Thirdly, amendments in the other place have placed a greater emphasis on the duties of the Secretary of State and commissioners with regard to system-wide issues, such as education, training and research. Amendment 7 ensures that the Secretary of State will remain responsible for securing an effective system of education and training. Amendments 21, 26, 35 and 42 will place duties on the board and CCGs to have regard to the need to promote education and training, and the Government supported the noble Lord Patel’s amendment to ensure that providers of health services were required to participate in the planning, commissioning and delivery of education and training.
The Government have also listened further to concerns that the strength of the research duties on the Secretary of State, the board and CCGs did not properly reflect the importance of the NHS as a world leader in supporting research. Amendments 6, 20 and 34 have strengthened these to a more direct duty to promote research.
Fourthly, concerns were expressed in the other place about the treatment of charities, other voluntary sector organisations and social enterprises that provide or want to provide NHS services. We are committed to a fair playing field for all providers of NHS services, regardless of their size or organisational form. We see voluntary organisations and social enterprises as key to this vision. For example, they can play a key role in understanding the needs of local communities and delivering tailored services.

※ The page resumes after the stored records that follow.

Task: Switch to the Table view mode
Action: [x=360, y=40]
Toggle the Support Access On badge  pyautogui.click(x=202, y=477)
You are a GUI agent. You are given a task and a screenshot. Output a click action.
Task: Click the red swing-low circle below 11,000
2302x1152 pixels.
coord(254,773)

Amendment 8 commits the Secretary of State to undertake a thorough and impartial statutory review of the whole of the fair playing field for NHS-funded services. I can confirm that it will cover all types and sizes of provider, including charities, social enterprises, mutuals and smaller providers. It will consider the full range of issues that can act as barriers for providers, including access to and cost of capital, access to appropriate insurance and indemnity cover, taxation and access to the NHS pension fund. The Secretary of State will be required to keep consideration of these issues under review. As my noble Friend Earl Howe set out in another place, during preparation of the report there will be full engagement with all provider types, commissioners and other interested stakeholders to ensure their concerns are looked at.

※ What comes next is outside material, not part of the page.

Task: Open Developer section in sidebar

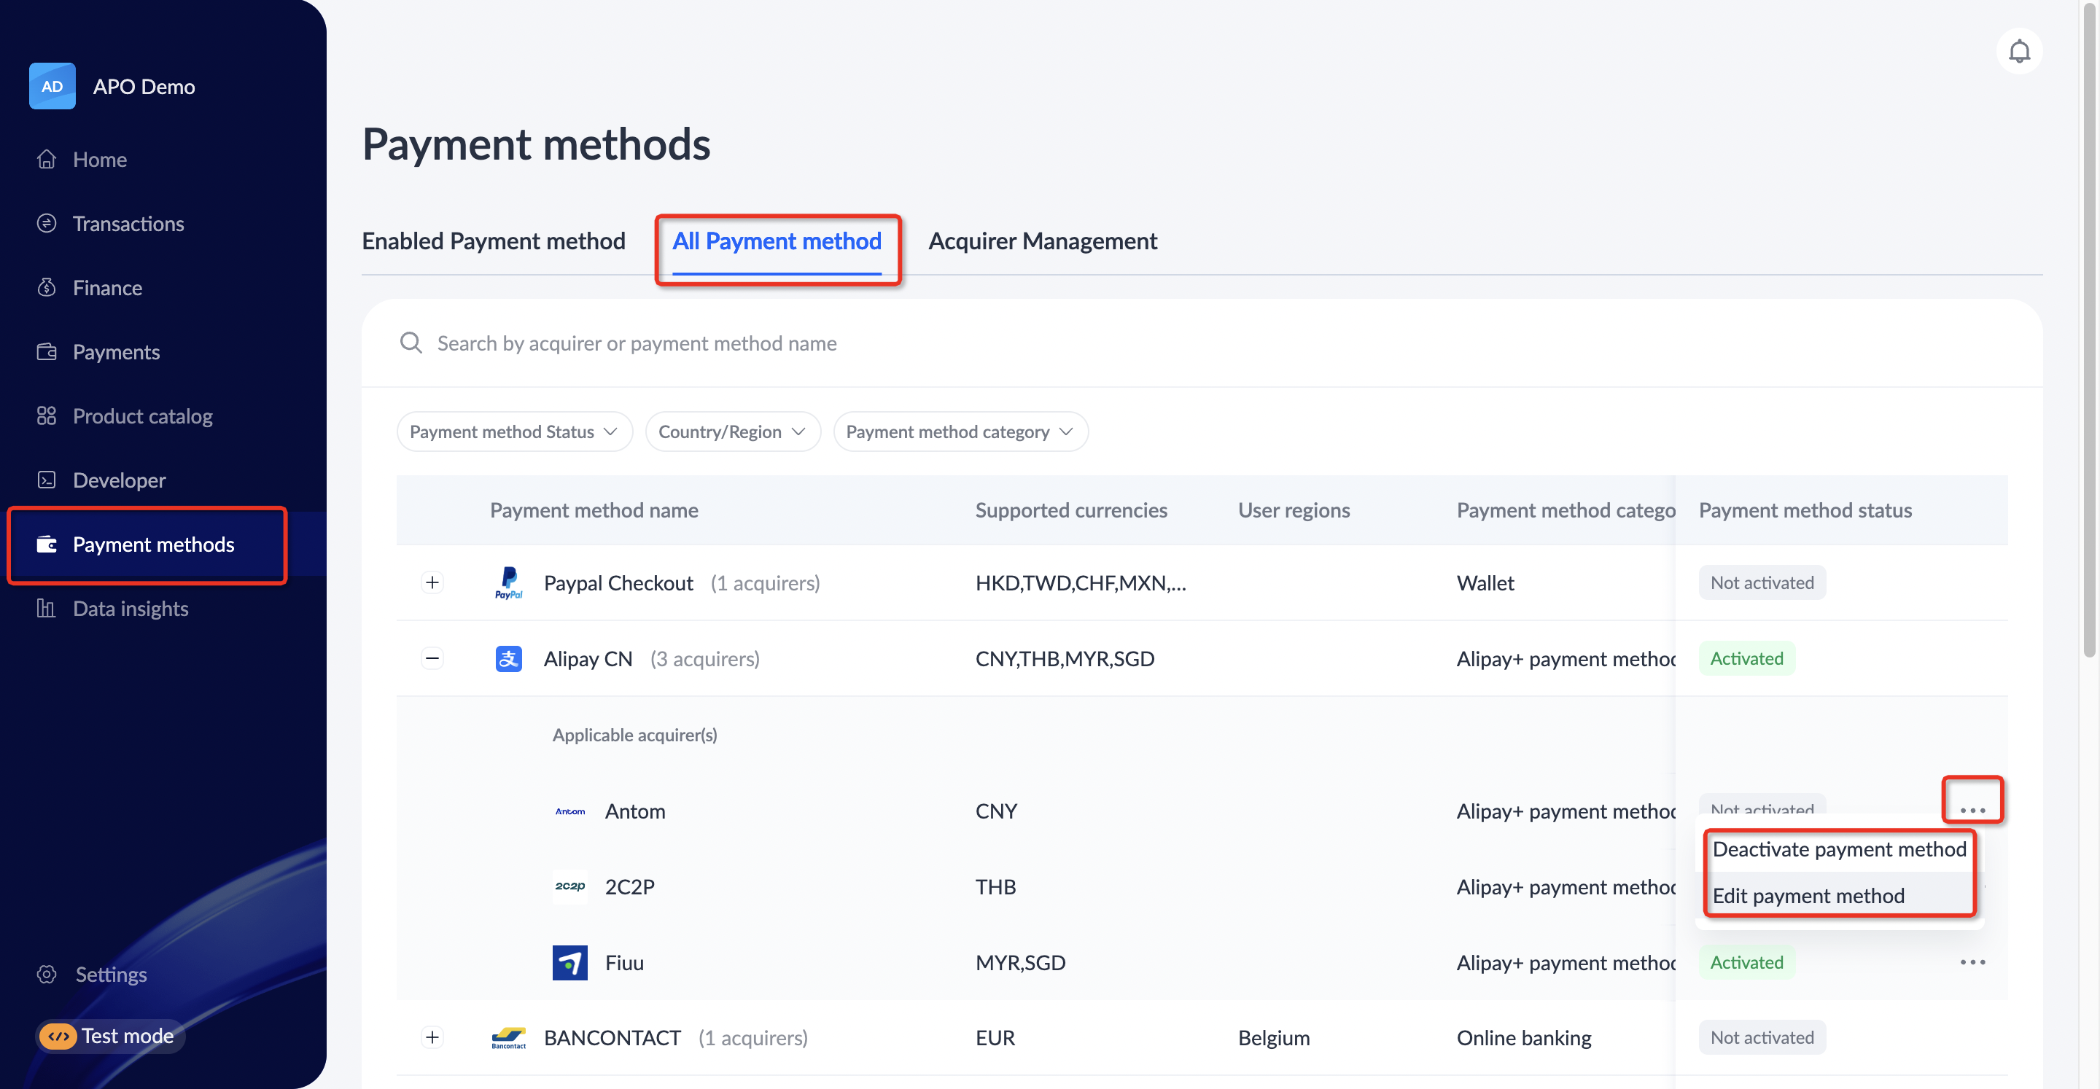Action: (x=119, y=480)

Finally, I turn to the amendments relating to mental health services. I would like to thank my noble Friend Lord Mackay for his work in developing amendment 1, which inserts the words “physical and mental” into clause 1 in order to promote “parity of esteem” between physical and mental health services. In response to the Royal College of Psychiatrists’ concerns, I would like to offer the reassurance that the definition of “illness” in section 275 of the National Health Service Act 2006 would continue to apply to section 1, meaning, for example, that learning disabilities, mental disorders and physical disabilities would continue to be covered by the comprehensive health service.
Although our view is that the most important work in achieving genuine parity of esteem will be non-legislative—for example, through our recent mental health strategy, “No Health without Mental Health”—we recognise the symbolic significance of including these words in clause 1. Mental health is a priority for this Government, so I commit to considering further the role that the mandate, the NHS and public health outcomes frameworks can play in driving improvements in mental health services. Similarly, we decided not to oppose amendment 54 by the noble Lord Patel of Bradford relating to mental health aftercare services provided under section 117 of the Mental Health Act 1983, and tabled a number of consequential technical amendments.
I am grateful for the scrutiny that the Bill has received in another place. There is no doubt that it has been strengthened and improved as a result. It will help to ensure that the Secretary of State will remain accountable overall for the health service and provide a robust framework for holding commissioners to account. I urge hon. Friends and hon. Members to agree to the Lords amendments in this group, but to reject Opposition amendment (a) to Lords amendment 31.